Porzellanherstellung

Wallendorf

Form

Dekor

Impressum

Wallendorfer Porzellan
im Schlossmuseum Jever


Anfänge der Porzellanherstellung in Thüringen

Bereits seit dem 15. Jahrhundert hatte das kostbare chinesische Porzellan seinen Weg nach Europa gefunden. Seit dem späten 16. Jahrhundert wurde es vor allem von den europäischen Fürstenhäusern importiert, die sich mit erlesenen Geschirren und Dekorationsstücken versorgten. Um die teuren Importe zu reduzieren, wurden seit dem 17. Jahrhundert vermehrt Fayencen hergestellt - zinnglasierte Irdenware, die aber nicht die Feinheit und die Transparenz des echten Porzellans erreichte.

In den Jahren um 1710 bis 1717 gelang dem Alchimisten Johann Friedrich Böttger zusammen mit dem Physiker Ehrenfried Walther von Tschirnhaus und dem Bergrat Carl Pabst von Ohain die "Neuerfindung" des "Weißen Goldes" in der Versuchswerkstatt Augusts des Starken in Dresden. Das europäische Porzellan besteht aus gemahlenem Quarz, Feldspat und Kaolin, die bei hohen Temperaturen von 1400 bis 1500°C eine feste Verbindung miteinander eingehen und das Material hart und wasserundurchlässig machen.

In den folgenden 40 Jahren war die nach Meißen verlegte Porzellanmanufaktur nahezu konkurrenzlos und blieb federführend in der Entwicklung von Formen und Dekoren, die sich zunächst noch stark an die chinesischen Vorbilder anlehnten.
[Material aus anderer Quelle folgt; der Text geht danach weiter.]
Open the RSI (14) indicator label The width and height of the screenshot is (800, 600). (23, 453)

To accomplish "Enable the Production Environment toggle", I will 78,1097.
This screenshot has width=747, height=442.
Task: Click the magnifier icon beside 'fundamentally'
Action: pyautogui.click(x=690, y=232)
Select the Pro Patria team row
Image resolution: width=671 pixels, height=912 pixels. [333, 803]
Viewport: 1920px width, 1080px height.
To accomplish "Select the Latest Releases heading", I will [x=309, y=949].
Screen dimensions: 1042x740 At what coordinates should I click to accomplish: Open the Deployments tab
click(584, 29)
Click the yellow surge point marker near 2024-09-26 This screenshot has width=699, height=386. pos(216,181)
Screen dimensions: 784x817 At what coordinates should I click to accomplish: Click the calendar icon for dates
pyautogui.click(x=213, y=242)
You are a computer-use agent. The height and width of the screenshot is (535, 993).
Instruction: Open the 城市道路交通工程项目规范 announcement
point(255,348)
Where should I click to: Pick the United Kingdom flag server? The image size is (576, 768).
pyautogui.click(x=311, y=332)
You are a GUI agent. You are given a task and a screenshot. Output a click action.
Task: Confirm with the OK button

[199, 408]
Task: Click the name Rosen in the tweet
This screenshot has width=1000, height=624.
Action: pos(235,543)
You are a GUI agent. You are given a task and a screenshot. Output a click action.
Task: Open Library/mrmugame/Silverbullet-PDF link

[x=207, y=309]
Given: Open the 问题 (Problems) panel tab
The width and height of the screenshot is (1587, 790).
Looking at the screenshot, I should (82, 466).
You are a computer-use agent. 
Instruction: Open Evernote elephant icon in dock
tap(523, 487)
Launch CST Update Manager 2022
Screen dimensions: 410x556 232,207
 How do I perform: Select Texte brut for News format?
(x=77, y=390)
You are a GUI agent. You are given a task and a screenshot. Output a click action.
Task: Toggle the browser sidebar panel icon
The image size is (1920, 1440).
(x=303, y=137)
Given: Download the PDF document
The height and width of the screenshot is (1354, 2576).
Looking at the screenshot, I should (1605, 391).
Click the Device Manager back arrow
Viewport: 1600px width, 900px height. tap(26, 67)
Das ursprünglich streng gehütete Geheimnis der Porzellanherstellung, das "Arkanum", wurde durch Abwerbung, Desertierung und Werksspionage sowie durch fortwährend weitergeführte Experimente im Laufe der Zeit jedoch immer mehr verbreitet. Schließlich entstanden neben den fürstlichen Manufakturen eine Reihe von privaten Unternehmen, die sich vermehrt in Thüringen niederließen, wo die Rohstoffvorkommen an Quarz, Kaolin, Wasser und Holz sowie die vorhandenen Arbeitskräfte beste Voraussetzungen boten.

Die Fabrikgründungen reihten sich schnell aneinander: 1757 Gotha, 1760 Kloster Veilsdorf, 1762 Rudolstadt-Volkstedt, 1764 Wallendorf, 1772 Limbach, 1777 Ilmenau, 1777 Groß-Breitenbach, 1779 Gera, 1781 Schney, 1783 Rauenstein, 1790 Blankenhain, 1794 Tettau, 1797 Eisenberg, 1800 Pößneck. Mit der zunehmenden Beliebtheit der Heißgetränke Tee, Kaffee und Kakao verbreiteten sich die relativ preisgünstigen Thüringer Trinkgeschirre in ganz Europa. Thüringer Händler brachten Wallendorfer Porzellan nach Ostfriesland, wo es bei den passionierten Teetrinkern bald als typisches Teegeschirr Verwendung fand.